Un Joseph tout neuf, réparé suite à un accident. Buck, le chien perdu, sorte de chien errant hybride portant une niche sur son dos. Des robots déshumanisés, une cigale électrique en plein bug. Des silhouettes déformées par la proximité de la centrale nucléaire… c’est tout un microcosme qui s’émancipe sur la face cachée du grand monde.
Au premier abord, tout n’y est qu’absurdité et décadence. Mais si on regarde de plus près, c’est un agrégat d’histoires qui, par nostalgie ou par besoin de combler le vide, forment une vie aussi fascinante que fantastique : déroutante le jour, horrifiante la nuit…

UUUURULULULUUUU !!!

Feu de paille

Feu de paille – Adrien Demont © 6 pieds sous terre 2015

Feu de paille c’est l’histoire de Joseph qui revient en famille dans sa campagne natale. C’est aussi celle de son fils Pierre, reproduisant sans le savoir le même parcours que son paternel. Et puis rien ne serait aussi parfait sans Hugo, indéfectible essence des lieux, enivrant la nuit de son empreinte omniprésente.
Qui est-il vraiment ? Qu’est-il devenu ? Les souvenirs sont tellement forts et les liens pesants qu’ils s’imprègnent même dans un cœur de métal.

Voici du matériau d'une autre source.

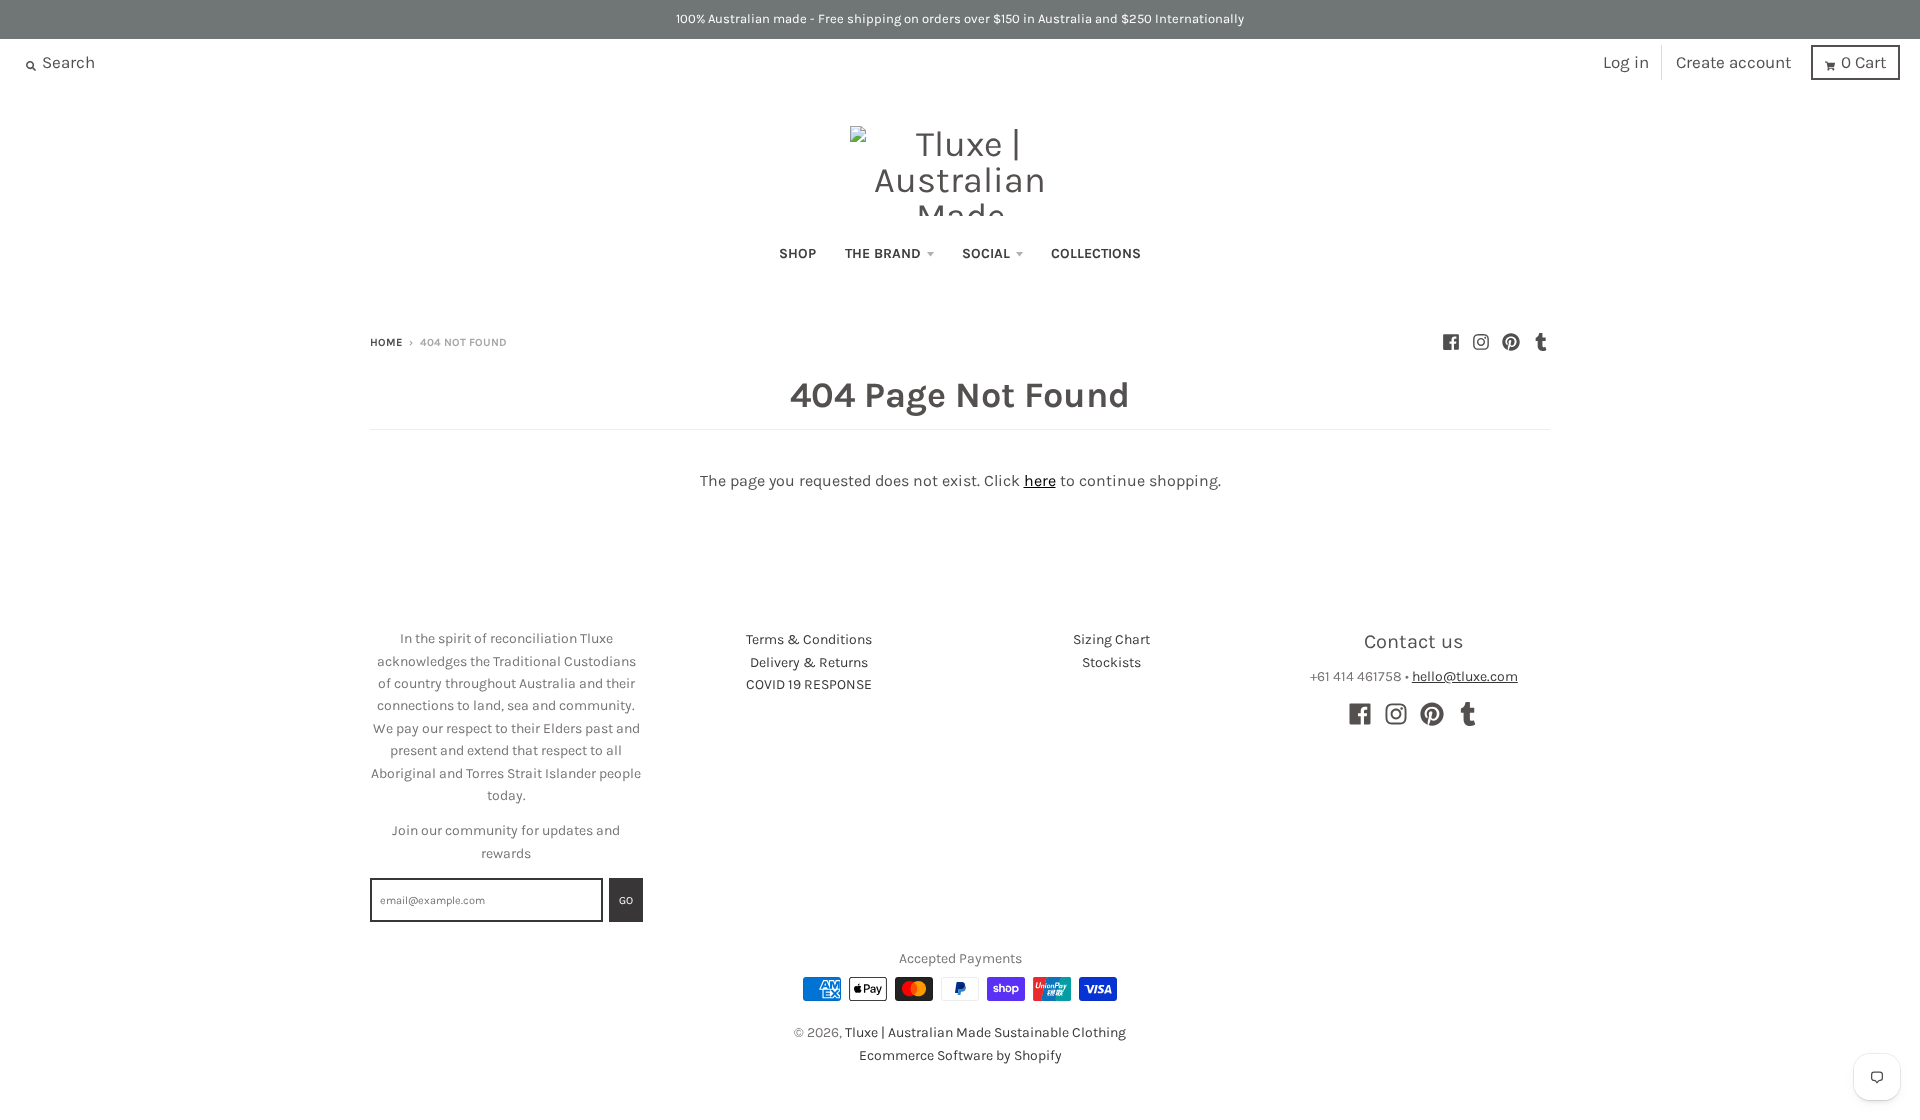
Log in (1626, 62)
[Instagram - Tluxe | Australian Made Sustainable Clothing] (1481, 342)
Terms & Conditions (809, 639)
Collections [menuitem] (1096, 253)
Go (626, 900)
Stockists (1111, 662)
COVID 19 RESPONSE (809, 684)
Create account (1733, 62)
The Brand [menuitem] (883, 253)
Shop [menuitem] (797, 253)
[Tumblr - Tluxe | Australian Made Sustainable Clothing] (1541, 342)
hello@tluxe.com (1465, 676)
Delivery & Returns (809, 662)
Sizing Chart (1111, 639)
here (1040, 480)
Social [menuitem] (986, 253)
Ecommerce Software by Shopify (960, 1055)
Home (386, 342)
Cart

« Dites-leur que je ne suis plus là et qu’ils ne me retrouveront jamais. »

Et cette horrible bête qui hurle à la mort dès lors que l’obscurité tombe ?
Fillette dont le cœur aurait été transpercé par un piquet et qui erre pour se venger pour les uns, fantôme d’un rempailleur de chaises venant emporter les morts pour d’autres, ou encore enfant passé sous le rouleau d’une moissonneuse, l’épouvantail hurleur sévit dans la région et pousse chaque nuit son terrible cri.

À la croisée des chemins entre Candyman et Au-delà du réel, les histoires que les enfants du village se racontaient minots pour se faire peur ont semble-t-il débordé dans la réalité, dépassant la fiction.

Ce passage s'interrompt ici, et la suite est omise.